# Mystics trade Holdsclaw to LA



## 4ever_bball_fan (Aug 5, 2004)

*Holdsclaw to LA*

WOW...LA just got a strong shot in the arm.

Anybody else looking forward to Seattle's home opener on May 21st...Sue and Lauren get their rings, the banner goes up and Suzy Batkovic gets her introduction to the wild world of WNBA basketball...

Batgirl will have Holdsclaw and Leslie up the side of her head. I look for her to run out of the gym, straight to the airport and get on the first flight back to France where she can play "soft" basketball for 10 times what she will be making in the W this season. :banana: :banana: :banana: 

Who can beat LA's front line: Mabika, Leslie and Holdsclaw?


----------



## sagebrush (May 13, 2003)

*Mystics trade Holdsclaw*

The *Washington Post* has reported that the *Washington Mystics* have traded *Chamique Holdsclaw* to the LA Sparks for DeLisha Milton-Jones.
I'm sure there has to be more to the trade than this because if that is all that Washington got in return, then they got rapped.


----------



## sagebrush (May 13, 2003)

*Re: Mystics trade Holdsclaw*

A first round pick has been announced as part of the deal. Washington will get LA's #1 pick (13th overall) in the upcoming draft.


----------



## adarsh1 (May 28, 2003)

*Re: Mystics trade Holdsclaw*

Lisa Leslie and Holdsclaw on the same team...that's like Kobe and Shaq


----------



## sagebrush (May 13, 2003)

They are gonna be hard to deal with, for sho.


----------



## SoCalfan21 (Jul 19, 2004)

i really dont follow womens bball but they are in LA so i root for them...i heard holdslaw is awsome....and i already know leslie is like the shaq of the wnba so that should be a nice duo...


----------



## Gripni (Dec 14, 2003)

As a dedicated and loyal Mystics fan, I am highly disappointed by this trade. Although Chamique Holdsclaw is affected by her depression which caused her to miss games last season, I feel the Mystics organization could have gotten more in return for Holdsclaw.

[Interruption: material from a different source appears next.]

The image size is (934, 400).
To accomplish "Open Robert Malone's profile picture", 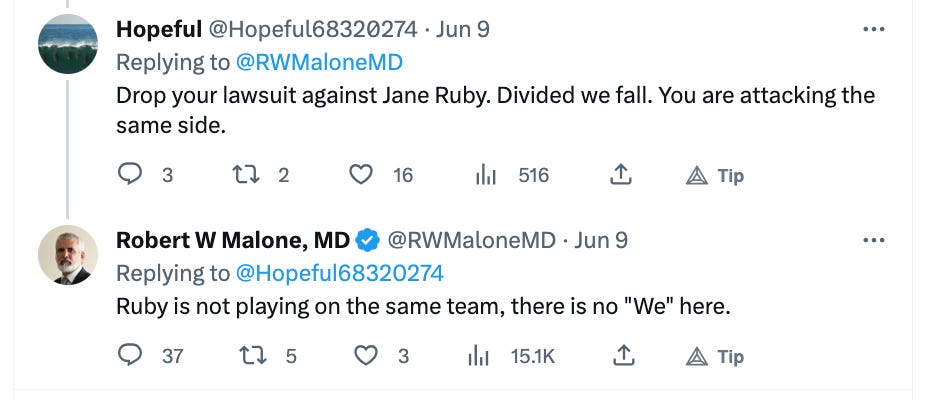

Not that it really matters.


----------



## Damian Necronamous (Jun 10, 2002)

I know nothing about the WNBA, but I know that Holdsclaw kicks major female ***.


----------



## Dre (Jun 20, 2003)

The Mystics should've gotten more in return for her. I'm not an avid WNBA fan, but I know for sure they could've gotten more. I was at least expecting to see Teasley(sp) in there.


----------



## adarsh1 (May 28, 2003)

she might not even play basketball again because of her depression ****


----------



## 4ever_bball_fan (Aug 5, 2004)

Holdsclaw is very talented and was playing some of the best ball of her career last season before she sat down. If she has gotten rejuvenated playing in Europe, then she will make a formidable tandem with Leslie. Not exactly "Shaq & Kobe" because Holdsclaw is a forward...either side, usually a pf. But, she can handle, too. LA won't need her to carry as much of the load that she felt necessary on the Mystics in D.C.

The West will be interesting, that is for sure. Seattle better enjoy getting those rings and hanging that banner this year, 'cause repeating just got more difficult.


----------



## Cometsbiggestfan (May 14, 2003)

4ever_bball_fan said:


> The West will be interesting, that is for sure. Seattle better enjoy getting those rings and hanging that banner this year, 'cause repeating just got more difficult.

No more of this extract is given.